◆ What to work on: Your answer should be an exact copy of the lines from the one containing "Given: Toggle Annuleerbaar" through the last line of the records below, without any pictures.

━━━ Data for analysis ━━━

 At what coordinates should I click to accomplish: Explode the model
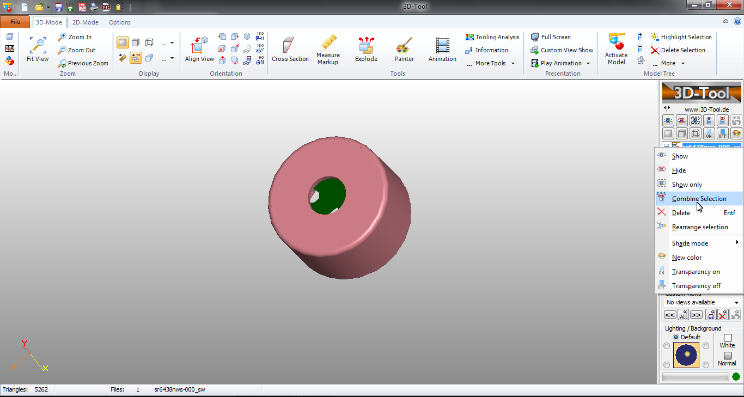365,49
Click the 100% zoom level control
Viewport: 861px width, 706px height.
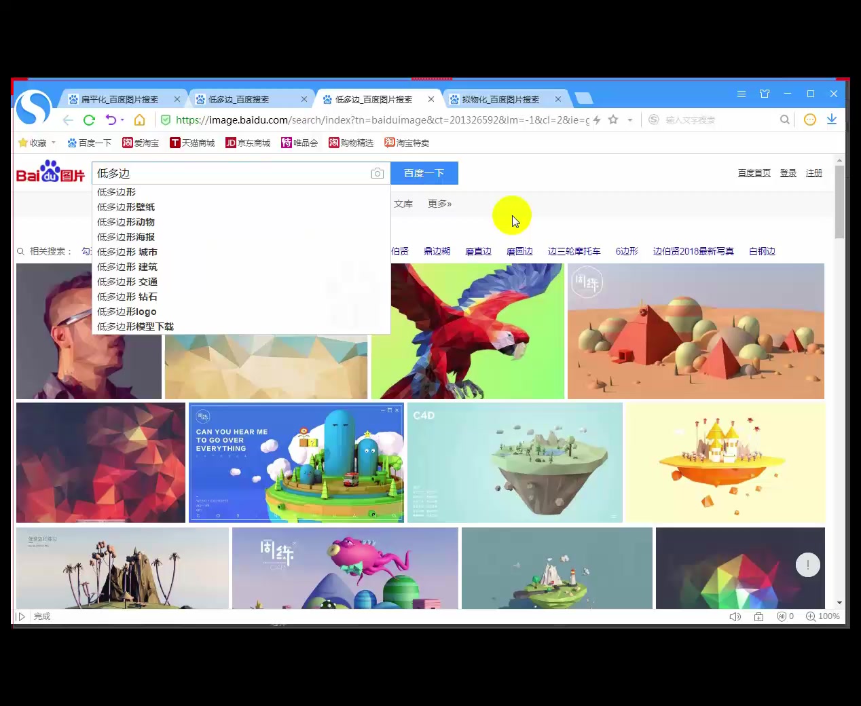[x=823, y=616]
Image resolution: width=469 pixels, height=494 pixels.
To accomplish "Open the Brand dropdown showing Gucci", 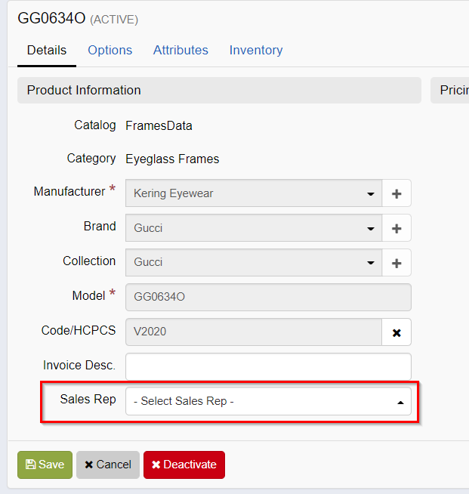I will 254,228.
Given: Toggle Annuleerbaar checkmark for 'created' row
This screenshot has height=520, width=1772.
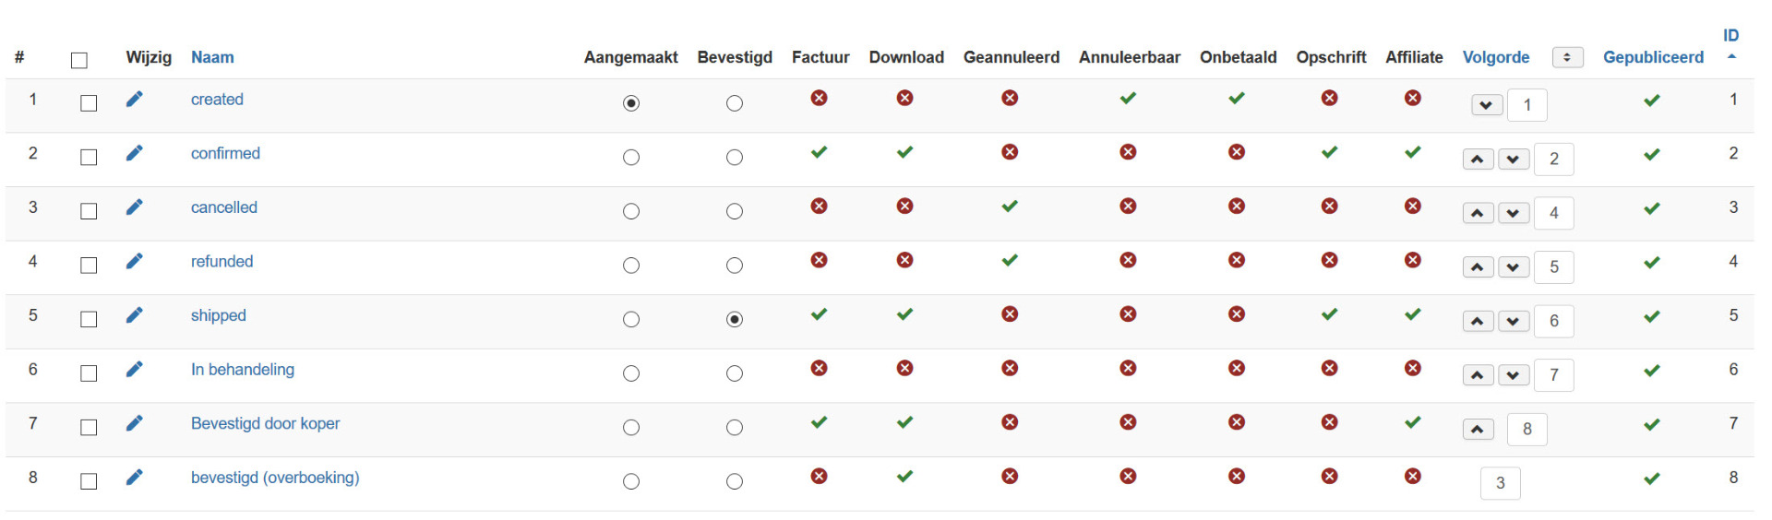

━━━

◆ Solved exercise:
Given: Toggle Annuleerbaar checkmark for 'created' row
This screenshot has height=520, width=1772.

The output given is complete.